While these results have proven valuable for testing our automated
workflow, they are not meant to be a comprehensive evaluation of these
PLC prediction tools especially in the context of the challenges and
concepts discussed in the previous sections. In the small set of 363 PLC
used: (1) 108 protein-ligand pairs have peptide and oligosaccharide
ligands which are not ideal as most docking tools are not calibrated for
these types of ligands31. (2)
Only 104 out of the remaining 255 small molecule and ion pockets pass
the relaxed validation criteria, and (3) the test set was created using
a time-based split and thus contains redundant proteins within itself,
indicating a biased representation of PLC space, as well as with the
PDBBind training set, indicating an overestimation of prediction results
for the tools trained on this set. Thus, it is critical to repeat this
analysis on a diverse benchmarking dataset created with both structure
quality and PLC diversity taken into account, and after ensuring that
the PLC prediction tools based on machine learning or deep learning are
trained on a dataset different from the benchmark set. This will both
ensure a more reliable and comprehensive evaluation as well as allow for
more specific pinpointing of problem cases for different tools to aid in
their further development.
For four out of the 363 complexes the workflow failed due to issues with
various steps in the process. The inability to generate conformers using
RDKit for the stapled peptide ligand of 6q4q resulted in the failure of
both DiffDock inference and the definition of the search box required to
run Autodock Vina, SMINA, and GNINA. For the 6o0h protein-ligand pair
DiffDock failed because the language model embeddings did not have the
right length for the protein. In addition, 6uhu and 6rtn failed to run
with Autodock Vina due to the presence of unsupported atoms.

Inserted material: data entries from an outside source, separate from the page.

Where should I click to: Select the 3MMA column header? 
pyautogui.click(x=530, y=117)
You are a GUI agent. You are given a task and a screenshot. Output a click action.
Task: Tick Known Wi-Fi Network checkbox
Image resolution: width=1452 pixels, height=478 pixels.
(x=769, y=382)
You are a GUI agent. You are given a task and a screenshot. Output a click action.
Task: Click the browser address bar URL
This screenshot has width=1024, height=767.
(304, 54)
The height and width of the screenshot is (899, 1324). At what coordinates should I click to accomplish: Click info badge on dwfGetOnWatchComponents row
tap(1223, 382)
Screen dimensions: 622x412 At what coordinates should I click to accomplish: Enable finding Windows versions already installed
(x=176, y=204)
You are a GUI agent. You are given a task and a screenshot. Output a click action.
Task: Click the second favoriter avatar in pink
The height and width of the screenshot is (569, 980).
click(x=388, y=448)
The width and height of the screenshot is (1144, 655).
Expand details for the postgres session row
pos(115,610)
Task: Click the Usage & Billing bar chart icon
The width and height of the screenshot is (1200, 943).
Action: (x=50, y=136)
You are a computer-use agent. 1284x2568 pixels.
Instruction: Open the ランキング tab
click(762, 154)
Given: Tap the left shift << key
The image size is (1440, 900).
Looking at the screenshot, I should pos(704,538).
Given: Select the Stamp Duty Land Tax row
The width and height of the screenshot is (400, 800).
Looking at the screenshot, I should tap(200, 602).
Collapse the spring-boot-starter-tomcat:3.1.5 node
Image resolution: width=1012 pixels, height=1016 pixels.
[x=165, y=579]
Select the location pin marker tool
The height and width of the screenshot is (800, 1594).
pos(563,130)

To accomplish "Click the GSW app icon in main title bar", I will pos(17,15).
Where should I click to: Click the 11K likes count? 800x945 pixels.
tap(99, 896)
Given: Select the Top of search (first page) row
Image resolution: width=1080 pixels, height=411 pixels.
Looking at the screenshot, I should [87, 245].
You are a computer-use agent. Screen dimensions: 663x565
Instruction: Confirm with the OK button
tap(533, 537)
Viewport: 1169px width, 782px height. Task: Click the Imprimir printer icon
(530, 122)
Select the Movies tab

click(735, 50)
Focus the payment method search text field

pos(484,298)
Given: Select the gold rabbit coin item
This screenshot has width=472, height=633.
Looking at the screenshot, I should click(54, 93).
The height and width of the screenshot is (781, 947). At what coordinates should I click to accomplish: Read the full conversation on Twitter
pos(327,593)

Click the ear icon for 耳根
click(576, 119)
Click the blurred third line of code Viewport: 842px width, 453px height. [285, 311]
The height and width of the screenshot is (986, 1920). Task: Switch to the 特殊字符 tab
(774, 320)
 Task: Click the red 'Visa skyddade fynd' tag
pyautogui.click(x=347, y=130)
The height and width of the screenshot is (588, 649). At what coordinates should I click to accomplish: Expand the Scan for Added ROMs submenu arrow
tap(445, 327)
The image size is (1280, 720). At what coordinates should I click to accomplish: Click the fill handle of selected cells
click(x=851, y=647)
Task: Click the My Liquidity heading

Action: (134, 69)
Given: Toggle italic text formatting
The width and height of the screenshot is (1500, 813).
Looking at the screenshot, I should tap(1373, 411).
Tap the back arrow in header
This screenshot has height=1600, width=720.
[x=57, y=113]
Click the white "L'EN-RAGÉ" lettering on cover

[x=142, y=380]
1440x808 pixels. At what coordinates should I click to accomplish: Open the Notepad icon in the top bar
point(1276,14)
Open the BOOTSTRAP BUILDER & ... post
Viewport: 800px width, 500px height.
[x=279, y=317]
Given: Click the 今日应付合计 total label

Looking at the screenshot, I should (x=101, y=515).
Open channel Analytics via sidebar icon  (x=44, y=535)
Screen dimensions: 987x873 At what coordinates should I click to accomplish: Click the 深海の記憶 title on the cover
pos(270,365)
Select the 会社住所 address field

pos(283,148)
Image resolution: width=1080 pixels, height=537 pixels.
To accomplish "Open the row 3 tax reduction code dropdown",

Furthermore, for the 6d07 receptor, P2Rank was unable to predict a
binding pocket. During the analysis of the 256 AlphaFold modeled
receptors, P2Rank failed to predict a binding pocket for three receptors
(6d07, 6d08 and 6qlt). Further, complexes 6o0h and 6uhu suffered the
same issues already mentioned above. In addition, DiffDock inference
failed for three more complexes (6cjj, 6jib, and 6jid). These failures
were automatically identified,reported and isolated by the workflow.
Overall, we demonstrate that automated workflows can be employed for PLC
preparation, prediction and assessment.